EXERCISE TASK — Lay out the part of the lines below that opens with the line containing "Given: Open the Santorini blue domes photo" and closes with the line containing "pos(422,354)" as a Markdown table with the columns Row and Line text, leaving out blank lines.

WORKING DATA —

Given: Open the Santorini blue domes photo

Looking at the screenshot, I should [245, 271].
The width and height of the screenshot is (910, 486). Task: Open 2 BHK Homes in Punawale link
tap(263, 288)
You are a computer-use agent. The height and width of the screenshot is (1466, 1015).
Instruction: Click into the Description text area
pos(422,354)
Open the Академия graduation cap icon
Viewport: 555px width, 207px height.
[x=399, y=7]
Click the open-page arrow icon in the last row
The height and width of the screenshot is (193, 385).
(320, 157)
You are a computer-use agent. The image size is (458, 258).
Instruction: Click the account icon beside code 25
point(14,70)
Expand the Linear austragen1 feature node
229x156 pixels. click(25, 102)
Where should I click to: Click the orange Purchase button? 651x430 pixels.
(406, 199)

---

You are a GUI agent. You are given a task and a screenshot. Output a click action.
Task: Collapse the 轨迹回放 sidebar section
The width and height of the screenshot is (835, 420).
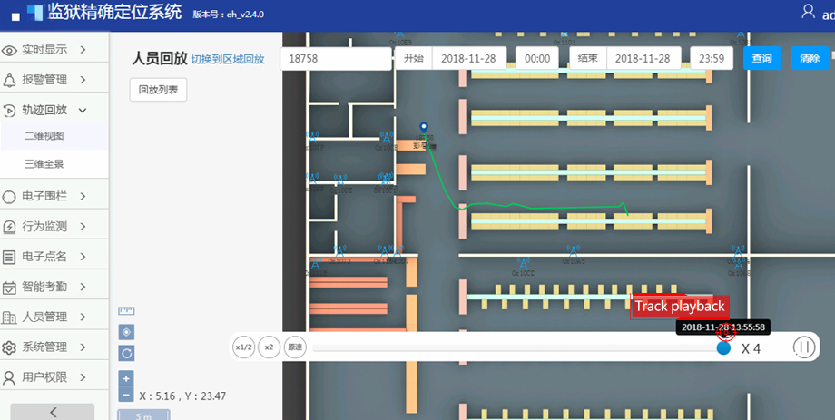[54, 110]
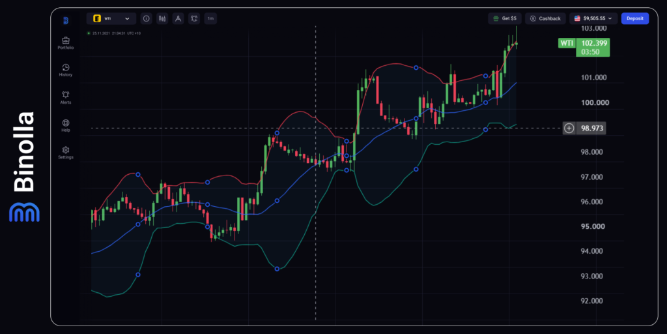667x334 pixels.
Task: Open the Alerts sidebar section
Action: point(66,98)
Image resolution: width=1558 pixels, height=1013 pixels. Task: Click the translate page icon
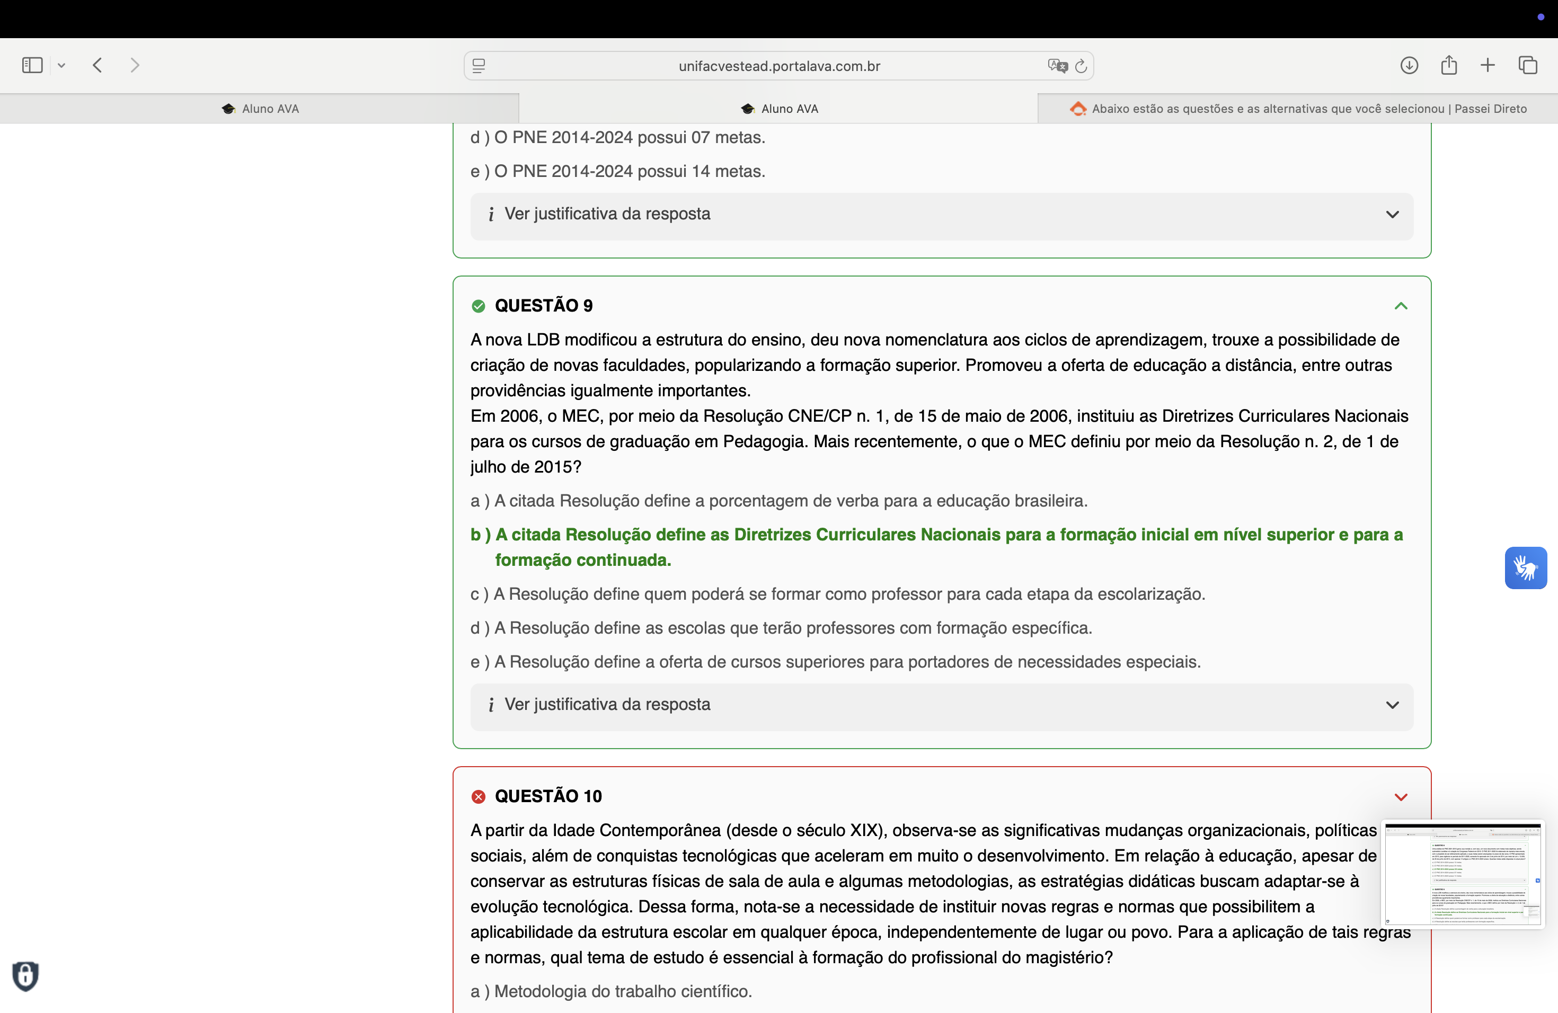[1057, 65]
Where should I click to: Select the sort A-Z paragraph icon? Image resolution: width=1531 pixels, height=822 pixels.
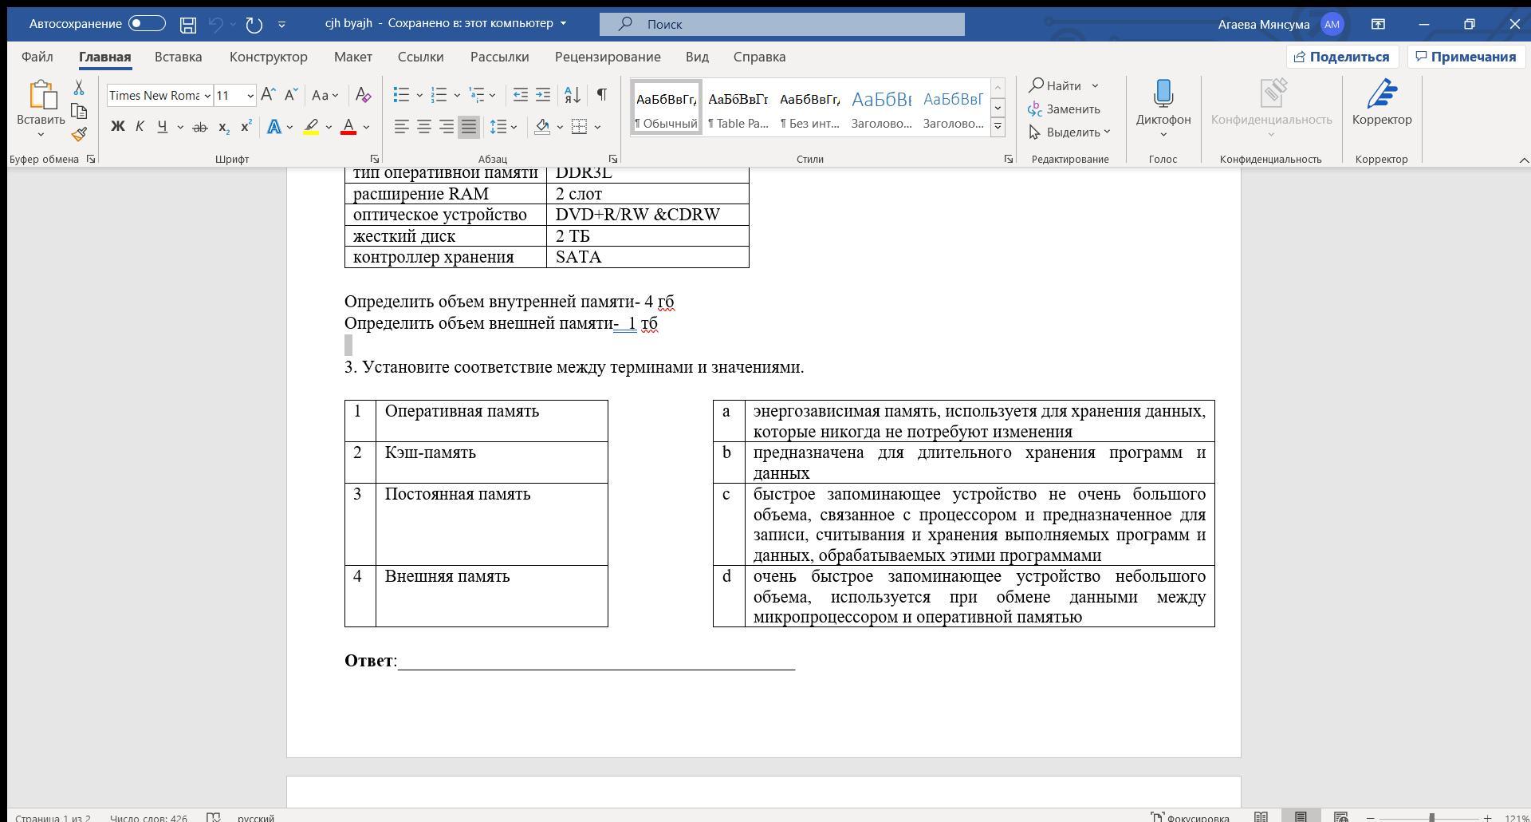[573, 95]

FINAL RESULT —
| Row | Line text |
|---|---|
| 1 | Given: Open the Santorini blue domes photo |
| 2 | Looking at the screenshot, I should [245, 271]. |
| 3 | The width and height of the screenshot is (910, 486). Task: Open 2 BHK Homes in Punawale link |
| 4 | tap(263, 288) |
| 5 | You are a computer-use agent. The height and width of the screenshot is (1466, 1015). |
| 6 | Instruction: Click into the Description text area |
| 7 | pos(422,354) |